Edit the listing below so that every "Identify the location of" becomes "Give the position of", keeping all other text the same.
####################
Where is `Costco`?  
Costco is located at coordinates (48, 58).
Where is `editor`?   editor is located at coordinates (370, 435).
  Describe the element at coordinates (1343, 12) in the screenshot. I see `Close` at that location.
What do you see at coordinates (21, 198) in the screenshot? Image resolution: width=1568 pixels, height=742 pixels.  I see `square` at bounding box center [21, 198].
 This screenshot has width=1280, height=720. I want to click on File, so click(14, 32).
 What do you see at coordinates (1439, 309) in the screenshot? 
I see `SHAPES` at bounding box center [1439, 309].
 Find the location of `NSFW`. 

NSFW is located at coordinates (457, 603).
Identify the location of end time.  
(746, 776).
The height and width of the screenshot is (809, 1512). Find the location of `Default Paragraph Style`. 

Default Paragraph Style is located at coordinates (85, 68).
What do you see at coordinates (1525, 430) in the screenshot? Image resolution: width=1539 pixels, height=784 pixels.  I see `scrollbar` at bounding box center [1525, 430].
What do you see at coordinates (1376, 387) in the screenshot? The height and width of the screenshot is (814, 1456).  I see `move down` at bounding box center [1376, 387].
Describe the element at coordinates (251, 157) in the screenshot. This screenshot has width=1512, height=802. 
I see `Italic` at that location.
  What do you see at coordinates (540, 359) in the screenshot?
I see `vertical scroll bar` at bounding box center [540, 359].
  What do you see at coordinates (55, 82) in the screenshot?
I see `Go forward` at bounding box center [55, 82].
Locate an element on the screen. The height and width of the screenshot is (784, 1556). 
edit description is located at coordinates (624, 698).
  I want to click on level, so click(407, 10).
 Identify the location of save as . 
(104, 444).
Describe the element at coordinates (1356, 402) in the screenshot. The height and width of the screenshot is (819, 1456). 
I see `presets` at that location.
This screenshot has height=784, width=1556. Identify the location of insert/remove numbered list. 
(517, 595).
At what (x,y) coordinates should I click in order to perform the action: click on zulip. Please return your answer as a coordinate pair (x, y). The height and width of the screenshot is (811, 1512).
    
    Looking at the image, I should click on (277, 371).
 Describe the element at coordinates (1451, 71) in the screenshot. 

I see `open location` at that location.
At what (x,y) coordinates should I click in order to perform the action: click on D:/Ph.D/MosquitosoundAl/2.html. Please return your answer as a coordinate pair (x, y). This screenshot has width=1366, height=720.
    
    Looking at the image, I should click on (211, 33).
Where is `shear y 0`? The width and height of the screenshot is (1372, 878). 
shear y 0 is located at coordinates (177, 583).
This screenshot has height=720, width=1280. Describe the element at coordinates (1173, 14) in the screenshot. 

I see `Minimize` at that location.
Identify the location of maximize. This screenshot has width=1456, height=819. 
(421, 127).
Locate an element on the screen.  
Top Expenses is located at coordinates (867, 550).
####################
:: RESPONSE TO THE TASK ::
Where is `Costco`?  
Costco is located at coordinates (48, 58).
Where is `editor`?   editor is located at coordinates (370, 435).
  Describe the element at coordinates (1343, 12) in the screenshot. I see `Close` at that location.
What do you see at coordinates (21, 198) in the screenshot? Image resolution: width=1568 pixels, height=742 pixels.  I see `square` at bounding box center [21, 198].
 This screenshot has width=1280, height=720. I want to click on File, so click(14, 32).
 What do you see at coordinates (1439, 309) in the screenshot? 
I see `SHAPES` at bounding box center [1439, 309].
 Find the location of `NSFW`. 

NSFW is located at coordinates (457, 603).
Give the position of end time.  
(746, 776).
The height and width of the screenshot is (809, 1512). Find the location of `Default Paragraph Style`. 

Default Paragraph Style is located at coordinates (85, 68).
What do you see at coordinates (1525, 430) in the screenshot? Image resolution: width=1539 pixels, height=784 pixels.  I see `scrollbar` at bounding box center [1525, 430].
What do you see at coordinates (1376, 387) in the screenshot? The height and width of the screenshot is (814, 1456).  I see `move down` at bounding box center [1376, 387].
Describe the element at coordinates (251, 157) in the screenshot. This screenshot has width=1512, height=802. 
I see `Italic` at that location.
  What do you see at coordinates (540, 359) in the screenshot?
I see `vertical scroll bar` at bounding box center [540, 359].
  What do you see at coordinates (55, 82) in the screenshot?
I see `Go forward` at bounding box center [55, 82].
Locate an element on the screen. The height and width of the screenshot is (784, 1556). 
edit description is located at coordinates (624, 698).
  I want to click on level, so click(407, 10).
 Give the position of save as . 
(104, 444).
Describe the element at coordinates (1356, 402) in the screenshot. The height and width of the screenshot is (819, 1456). 
I see `presets` at that location.
This screenshot has height=784, width=1556. Give the position of insert/remove numbered list. 
(517, 595).
At what (x,y) coordinates should I click in order to perform the action: click on zulip. Please return your answer as a coordinate pair (x, y). The height and width of the screenshot is (811, 1512).
    
    Looking at the image, I should click on (277, 371).
 Describe the element at coordinates (1451, 71) in the screenshot. 

I see `open location` at that location.
At what (x,y) coordinates should I click in order to perform the action: click on D:/Ph.D/MosquitosoundAl/2.html. Please return your answer as a coordinate pair (x, y). This screenshot has width=1366, height=720.
    
    Looking at the image, I should click on (211, 33).
Where is `shear y 0`? The width and height of the screenshot is (1372, 878). 
shear y 0 is located at coordinates (177, 583).
This screenshot has height=720, width=1280. Describe the element at coordinates (1173, 14) in the screenshot. 

I see `Minimize` at that location.
Give the position of maximize. This screenshot has width=1456, height=819. 
(421, 127).
Locate an element on the screen.  
Top Expenses is located at coordinates (867, 550).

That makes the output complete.